Она помолчала, вспоминая. И вдруг поняла, что знает о них почти все. И ужаснулась этому, потому что лучше бы ей не знать ничего.
— Клавдия! — подстегнул он. — Не юли, Клавдия!
— Ты тамбовский, Коля, кличка твоя — Волк. Убежал из КПЗ, убил охранника. У Ивана есть девушка, зовут Галя, учится она на курсах медсестер. Любовь у них… У Жени брат старше на два года, ушел добровольцем на фронт. Все вы скрываетесь от мобилизации, недавно за двадцать тысяч купили дом, подставную хозяйку зовут тетя Витя. Полное ее имя, думаю, Виктория. Ну и еще кое-что по мелочам…
Тихо-тихо стало в горнице. Шипя, сгорал керосин в семилинейной лампе. Желтый немощный свет выхватывал из полутьмы горницы не лица, а застывшие маски.
— Как же мне научить вас ценить слово, брехливые собаки? Клавдия! Дай листок бумаги, карандаш, прихвати из прихожей чью-нибудь шапку.
Она принесла все, что он требовал. Дрожа, прижалась к теплому боку печки и смотрела, как он делил листок на пять ровных частей и в каждую вписывал имя.
— Проверьте, — сказал он.
Никто не двинулся с места.
— Чей жребий выпадет, тот умрет, — сказал он. — Проверьте.
Послышалось слабое шевеление, но встать и подойти к столу никто не решился. Тогда он скрутил в жгут каждую бумажную дольку, бросил в шапку.
— Тяни, Клавдия.
— Пятая — я? — спросила она.
— Пятый — я, — сказал он. — С такими болтунами лучше подохнуть сразу, чем быть заметенным через неделю. Я себе испрашиваю единственную привилегию — застрелиться. Всякий другой должен тихо повеситься в каком-нибудь сарае на окраине города. Чтобы не было никакого шухера, в кармане иметь собственноручную записку. Женя, проследишь. Если выпадет тебе, проследит Иван. Клавдия!
Пляшущими пальцами она нашарила в шапке первый же жгутик, развернула, прочла: Сашка Седой. Слабо застонав, поднялся с койки худенький белесый парнишка с простреленным плечом — тот самый, кто при побеге из больницы ранил милиционера Макеева и кого выстрелом из докторского кабинета ранил Чернозубов.
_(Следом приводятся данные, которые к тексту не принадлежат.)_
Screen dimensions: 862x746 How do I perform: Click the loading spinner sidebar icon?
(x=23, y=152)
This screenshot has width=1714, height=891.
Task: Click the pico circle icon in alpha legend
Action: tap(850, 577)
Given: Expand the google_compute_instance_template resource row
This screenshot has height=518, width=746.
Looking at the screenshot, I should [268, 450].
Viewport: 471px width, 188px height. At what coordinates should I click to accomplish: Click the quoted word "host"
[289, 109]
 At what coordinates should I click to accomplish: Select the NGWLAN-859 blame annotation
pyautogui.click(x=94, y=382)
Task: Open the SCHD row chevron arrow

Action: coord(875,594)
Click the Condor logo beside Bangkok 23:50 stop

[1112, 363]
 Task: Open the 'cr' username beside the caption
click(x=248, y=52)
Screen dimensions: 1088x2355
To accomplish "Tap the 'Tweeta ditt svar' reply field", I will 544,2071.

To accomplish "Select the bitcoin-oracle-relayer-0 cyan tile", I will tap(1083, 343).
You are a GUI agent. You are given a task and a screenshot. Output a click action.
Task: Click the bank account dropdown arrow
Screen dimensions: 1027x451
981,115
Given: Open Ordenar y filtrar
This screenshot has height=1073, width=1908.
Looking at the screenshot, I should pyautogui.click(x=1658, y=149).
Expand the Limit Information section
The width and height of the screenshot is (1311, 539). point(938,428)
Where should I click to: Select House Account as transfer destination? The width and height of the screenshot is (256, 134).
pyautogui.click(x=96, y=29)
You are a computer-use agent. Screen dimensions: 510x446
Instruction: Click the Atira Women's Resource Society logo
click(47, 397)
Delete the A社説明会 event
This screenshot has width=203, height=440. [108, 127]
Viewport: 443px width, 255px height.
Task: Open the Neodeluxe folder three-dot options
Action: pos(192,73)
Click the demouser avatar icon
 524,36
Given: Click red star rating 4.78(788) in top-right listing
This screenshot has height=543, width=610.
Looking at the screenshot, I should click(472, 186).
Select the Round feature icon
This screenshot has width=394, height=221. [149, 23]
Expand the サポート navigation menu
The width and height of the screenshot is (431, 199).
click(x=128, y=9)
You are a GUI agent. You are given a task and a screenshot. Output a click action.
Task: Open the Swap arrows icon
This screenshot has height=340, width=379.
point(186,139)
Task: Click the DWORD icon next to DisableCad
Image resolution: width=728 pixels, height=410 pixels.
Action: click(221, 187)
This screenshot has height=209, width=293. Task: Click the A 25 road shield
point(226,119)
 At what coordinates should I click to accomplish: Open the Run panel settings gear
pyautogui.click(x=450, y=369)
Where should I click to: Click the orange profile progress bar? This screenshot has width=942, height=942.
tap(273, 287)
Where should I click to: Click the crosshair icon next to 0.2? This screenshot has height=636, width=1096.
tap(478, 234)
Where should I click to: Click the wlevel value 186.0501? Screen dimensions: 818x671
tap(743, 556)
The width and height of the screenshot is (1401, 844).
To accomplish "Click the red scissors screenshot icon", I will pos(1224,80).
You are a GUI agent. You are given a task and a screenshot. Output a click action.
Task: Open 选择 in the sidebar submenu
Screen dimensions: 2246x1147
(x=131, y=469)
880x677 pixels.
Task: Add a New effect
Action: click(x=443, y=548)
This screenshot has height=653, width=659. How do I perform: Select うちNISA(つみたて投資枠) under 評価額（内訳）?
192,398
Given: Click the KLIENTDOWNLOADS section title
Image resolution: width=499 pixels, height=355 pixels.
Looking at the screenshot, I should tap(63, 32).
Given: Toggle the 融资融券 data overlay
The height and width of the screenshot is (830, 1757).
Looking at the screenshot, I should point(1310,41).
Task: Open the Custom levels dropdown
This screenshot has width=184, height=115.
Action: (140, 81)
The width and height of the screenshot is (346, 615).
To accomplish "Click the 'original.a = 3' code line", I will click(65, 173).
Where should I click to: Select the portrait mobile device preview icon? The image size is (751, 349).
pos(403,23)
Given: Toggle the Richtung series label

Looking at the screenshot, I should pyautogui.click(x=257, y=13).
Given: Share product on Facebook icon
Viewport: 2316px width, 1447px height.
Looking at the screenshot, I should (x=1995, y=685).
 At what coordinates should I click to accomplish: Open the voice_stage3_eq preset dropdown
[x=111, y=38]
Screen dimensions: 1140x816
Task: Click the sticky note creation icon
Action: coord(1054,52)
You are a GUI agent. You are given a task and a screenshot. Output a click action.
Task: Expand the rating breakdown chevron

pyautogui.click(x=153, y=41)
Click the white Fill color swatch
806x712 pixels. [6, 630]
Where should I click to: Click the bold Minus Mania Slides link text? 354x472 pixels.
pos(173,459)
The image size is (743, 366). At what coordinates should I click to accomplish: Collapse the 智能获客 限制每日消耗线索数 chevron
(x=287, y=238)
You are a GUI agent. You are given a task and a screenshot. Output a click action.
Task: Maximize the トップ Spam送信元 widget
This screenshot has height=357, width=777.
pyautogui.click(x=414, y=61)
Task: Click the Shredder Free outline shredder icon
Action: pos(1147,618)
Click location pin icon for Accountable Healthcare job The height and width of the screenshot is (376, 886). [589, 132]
— Мне жаль, Саня, — дрогнув в лице, сказал Никола, — ты славный мальчик, мне не хотелось бы тебя терять. — Он медленно обвел глазами всех и добавил: — И никого из вас мне не хотелось бы терять. Тебе не повезло, Саня.
И столько печали было в его голосе, что Клавдия лишь только сейчас поверила: он заставит Седого повеситься, а Женька проследит. Она всхлипнула, сползла на пол, обняла руками колени этого странного, непонятного ей человека и стала просить несвязно:
— Коля, не нужно… Не губи его… Смерть его будет на мне… Коля! Все сделаю, вся ваша, родные вы мои… Прости его, Коля!
Захваченные ее порывом, все тоже подошли, неумело ласкали его, брали за плечи и за руки, просили… Лишь Сашка Седой, покачиваясь, по-прежнему стоял у койки. Сжигаемый огнем изнутри, он слабо понимал, что сейчас происходит.
— Эх, вы, лизуны, — голос Николы потеплел. — Ну хватит, хватит! Поднимись, Клавдия… Тоже мне, матерь божия, заступница сирых… Считай, ты в рубашке родился, Александр. Ложись, милый. Нам, братцы, надо все-таки достать врача. Опасно, а надо. Сгорит парень.